**** Data shown ****

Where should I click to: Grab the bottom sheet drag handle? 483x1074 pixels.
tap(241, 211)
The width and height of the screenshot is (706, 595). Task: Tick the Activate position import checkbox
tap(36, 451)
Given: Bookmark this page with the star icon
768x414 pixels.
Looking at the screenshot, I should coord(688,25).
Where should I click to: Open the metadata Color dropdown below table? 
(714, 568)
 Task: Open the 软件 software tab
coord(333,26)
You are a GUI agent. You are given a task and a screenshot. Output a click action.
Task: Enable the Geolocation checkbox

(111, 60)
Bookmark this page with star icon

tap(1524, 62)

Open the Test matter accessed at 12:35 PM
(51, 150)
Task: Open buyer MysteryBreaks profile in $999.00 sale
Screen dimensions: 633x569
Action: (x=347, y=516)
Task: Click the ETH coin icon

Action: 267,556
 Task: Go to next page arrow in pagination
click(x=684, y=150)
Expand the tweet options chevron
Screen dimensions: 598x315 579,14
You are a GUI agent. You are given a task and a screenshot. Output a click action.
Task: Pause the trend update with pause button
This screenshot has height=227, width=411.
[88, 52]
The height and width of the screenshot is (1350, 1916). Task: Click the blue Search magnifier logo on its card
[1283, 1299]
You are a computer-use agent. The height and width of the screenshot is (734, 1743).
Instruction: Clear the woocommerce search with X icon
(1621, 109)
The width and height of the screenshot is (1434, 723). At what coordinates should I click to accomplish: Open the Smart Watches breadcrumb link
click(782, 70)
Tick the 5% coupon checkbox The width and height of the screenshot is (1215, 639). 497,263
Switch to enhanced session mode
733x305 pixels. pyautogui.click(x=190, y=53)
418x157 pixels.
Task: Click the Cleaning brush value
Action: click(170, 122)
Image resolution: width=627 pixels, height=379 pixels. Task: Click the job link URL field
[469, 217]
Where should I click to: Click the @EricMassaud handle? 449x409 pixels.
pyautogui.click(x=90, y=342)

****

[Work instructions]:
Retype all the data, keeping every character the same.

[Task result]:
Where should I click to: Grab the bottom sheet drag handle? 483x1074 pixels.
tap(241, 211)
The width and height of the screenshot is (706, 595). Task: Tick the Activate position import checkbox
tap(36, 451)
Given: Bookmark this page with the star icon
768x414 pixels.
Looking at the screenshot, I should coord(688,25).
Where should I click to: Open the metadata Color dropdown below table? 
(714, 568)
 Task: Open the 软件 software tab
coord(333,26)
You are a GUI agent. You are given a task and a screenshot. Output a click action.
Task: Enable the Geolocation checkbox

(111, 60)
Bookmark this page with star icon

tap(1524, 62)

Open the Test matter accessed at 12:35 PM
(51, 150)
Task: Open buyer MysteryBreaks profile in $999.00 sale
Screen dimensions: 633x569
Action: (x=347, y=516)
Task: Click the ETH coin icon

Action: 267,556
 Task: Go to next page arrow in pagination
click(x=684, y=150)
Expand the tweet options chevron
Screen dimensions: 598x315 579,14
You are a GUI agent. You are given a task and a screenshot. Output a click action.
Task: Pause the trend update with pause button
This screenshot has height=227, width=411.
[88, 52]
The height and width of the screenshot is (1350, 1916). Task: Click the blue Search magnifier logo on its card
[1283, 1299]
You are a computer-use agent. The height and width of the screenshot is (734, 1743).
Instruction: Clear the woocommerce search with X icon
(1621, 109)
The width and height of the screenshot is (1434, 723). At what coordinates should I click to accomplish: Open the Smart Watches breadcrumb link
click(782, 70)
Tick the 5% coupon checkbox The width and height of the screenshot is (1215, 639). 497,263
Switch to enhanced session mode
733x305 pixels. pyautogui.click(x=190, y=53)
418x157 pixels.
Task: Click the Cleaning brush value
Action: click(170, 122)
Image resolution: width=627 pixels, height=379 pixels. Task: Click the job link URL field
[469, 217]
Where should I click to: Click the @EricMassaud handle? 449x409 pixels.
pyautogui.click(x=90, y=342)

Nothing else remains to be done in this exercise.